Which projects are able to engage the crowd?

From observing the data, the impression I get is that the localized projects are more able to engage crowdsourced data. By “localized projects” I mean that the scope of the tool is local (a town or a city, and not the overall region affected by Sandy,) and that the promoter is also locally-rooted into an existing community. In these cases, the tool is not presented “alone”, but tends to be part of or linked to a blog or other communication channels that were already active and had an audience before #Sandy.
Promotors with high visibility or trusted authority also seem to be able to engage the crowd.
Additionally, specialized groups (such as Commons Crisis and Sparkrelief which were active previously that #Sandy arrive) seem to be good promotors of crowdsourced data projects.

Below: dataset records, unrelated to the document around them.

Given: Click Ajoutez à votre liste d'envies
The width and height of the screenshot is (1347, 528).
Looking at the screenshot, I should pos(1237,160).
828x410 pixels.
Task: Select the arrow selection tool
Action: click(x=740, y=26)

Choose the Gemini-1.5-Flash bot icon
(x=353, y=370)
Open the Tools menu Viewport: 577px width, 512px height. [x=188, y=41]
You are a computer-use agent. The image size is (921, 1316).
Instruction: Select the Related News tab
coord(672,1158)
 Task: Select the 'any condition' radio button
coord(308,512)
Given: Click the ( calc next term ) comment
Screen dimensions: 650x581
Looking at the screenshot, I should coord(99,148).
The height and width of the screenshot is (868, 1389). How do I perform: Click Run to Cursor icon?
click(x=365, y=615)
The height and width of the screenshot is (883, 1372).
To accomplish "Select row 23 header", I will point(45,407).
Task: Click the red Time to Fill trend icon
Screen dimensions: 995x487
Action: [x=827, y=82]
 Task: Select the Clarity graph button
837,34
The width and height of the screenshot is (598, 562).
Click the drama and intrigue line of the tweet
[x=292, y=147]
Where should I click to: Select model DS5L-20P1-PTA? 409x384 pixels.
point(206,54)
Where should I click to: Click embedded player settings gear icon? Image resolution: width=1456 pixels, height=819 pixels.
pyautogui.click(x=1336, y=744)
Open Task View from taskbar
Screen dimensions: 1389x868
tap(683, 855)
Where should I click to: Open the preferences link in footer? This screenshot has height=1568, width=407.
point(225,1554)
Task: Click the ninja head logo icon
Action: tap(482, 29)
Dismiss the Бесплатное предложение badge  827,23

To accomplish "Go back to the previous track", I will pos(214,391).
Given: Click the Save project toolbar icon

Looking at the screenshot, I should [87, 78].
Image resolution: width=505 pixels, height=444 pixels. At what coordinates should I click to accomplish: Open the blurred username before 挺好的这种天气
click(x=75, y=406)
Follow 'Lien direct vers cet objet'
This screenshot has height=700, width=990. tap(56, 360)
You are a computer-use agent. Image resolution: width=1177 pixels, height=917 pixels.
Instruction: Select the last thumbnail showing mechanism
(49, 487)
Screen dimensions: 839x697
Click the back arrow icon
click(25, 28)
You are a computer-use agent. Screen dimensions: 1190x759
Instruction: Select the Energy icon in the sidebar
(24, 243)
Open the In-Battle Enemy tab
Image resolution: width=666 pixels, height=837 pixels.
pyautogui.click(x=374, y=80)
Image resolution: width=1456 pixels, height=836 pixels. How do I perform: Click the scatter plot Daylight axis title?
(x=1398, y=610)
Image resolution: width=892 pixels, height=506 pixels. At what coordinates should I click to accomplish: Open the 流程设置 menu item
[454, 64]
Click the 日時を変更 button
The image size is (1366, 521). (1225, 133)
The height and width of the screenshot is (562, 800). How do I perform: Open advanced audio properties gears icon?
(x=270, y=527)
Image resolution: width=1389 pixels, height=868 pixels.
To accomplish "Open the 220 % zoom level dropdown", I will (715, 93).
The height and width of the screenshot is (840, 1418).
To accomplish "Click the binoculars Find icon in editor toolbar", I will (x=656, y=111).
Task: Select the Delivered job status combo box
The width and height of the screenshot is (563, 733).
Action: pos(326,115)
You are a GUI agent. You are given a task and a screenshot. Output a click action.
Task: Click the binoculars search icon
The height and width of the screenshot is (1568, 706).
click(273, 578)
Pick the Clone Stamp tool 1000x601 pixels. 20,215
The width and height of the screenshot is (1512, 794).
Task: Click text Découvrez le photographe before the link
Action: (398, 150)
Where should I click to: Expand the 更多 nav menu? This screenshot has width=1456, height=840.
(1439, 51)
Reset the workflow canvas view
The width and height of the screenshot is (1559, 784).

In sum, there is not one formula, but several formulas that seems to work for engaging the crowd.
In contrast, projects that seems to be “alone” and without connection to previously existing communities, or without association to trusted and visible actors, seem to face difficulties in engaging participation.
In other word, the institutional designs and the connections in which the projects are promoted seem to be a very relevant factor in being able to engage the crowd. Furthermore, visibility seems to be a key resource.

Effective, easy-to-use technology with a useful scope is far from being enough to engage the crowd.

Other aspects that seem to be present in the projects with more data is that the starting of collaborative data collection tends to happen after a centralized starting push effort (by one person or the promoter of the tool) to add data to the common-pool.

Hopefully this preliminary analysis provides a first taste of possible research into data crowdsourcing projects in crisis context. In the coming weeks I plan to develop a more accurate analysis of the data hoping it brings more light on the conditions that favor crowd engagement.

Here you may visit the list and see the projects, their characteristics, and the level of crowd engagement to arrive to your own conclusions and analysis. Ah! And please add new cases if you have identified them! This is a data crowdsourced project too!

Mayo Fuster Morell

P.D. Some thoughts from a bigger picture

P.D.1: Sandy has opened up the debate of State versus market in the Presidential election. Several political analysis has expressed how much #Sandy has push back an anti-state and pro-privatization discourse as Sandy created a context in which the action of the State is very present in helping citizens recover from the big hurricane. As a Spanish journalist put it “big hurricane, big state”. What about the commons as a third model of resource production and management? Certainly, common-based formats are growing in importance, as Yochai Benkler argued in his book, “The Wealth of Networks,” with examples such as Wikipedia and free and open source projects (FLOSS). Data crowdsourced in context of crisis is a new area in which we are seeing common-based peer production emerging. Still, with Sandy we have seen that citizens self-organizing supported by technology to solve common needs in crisis context has a great potential but is still in its initial stages. In the terms of several of the projects I collected, the efforts done by data crowsourcing projects can not be privileged than those of the governmental agencies such as FEMA.

P.D.2: We have seen how technology is channeling actions of helping each other in a context of natural crisis. However, natural crisis is not the only type of crisis that the USA (and my country, Spain,) is facing. Do these experiences tell us something in regards to citizens’ collaboration to recover from economic (and political) crisis? Is this a path of changing the world by helping each other?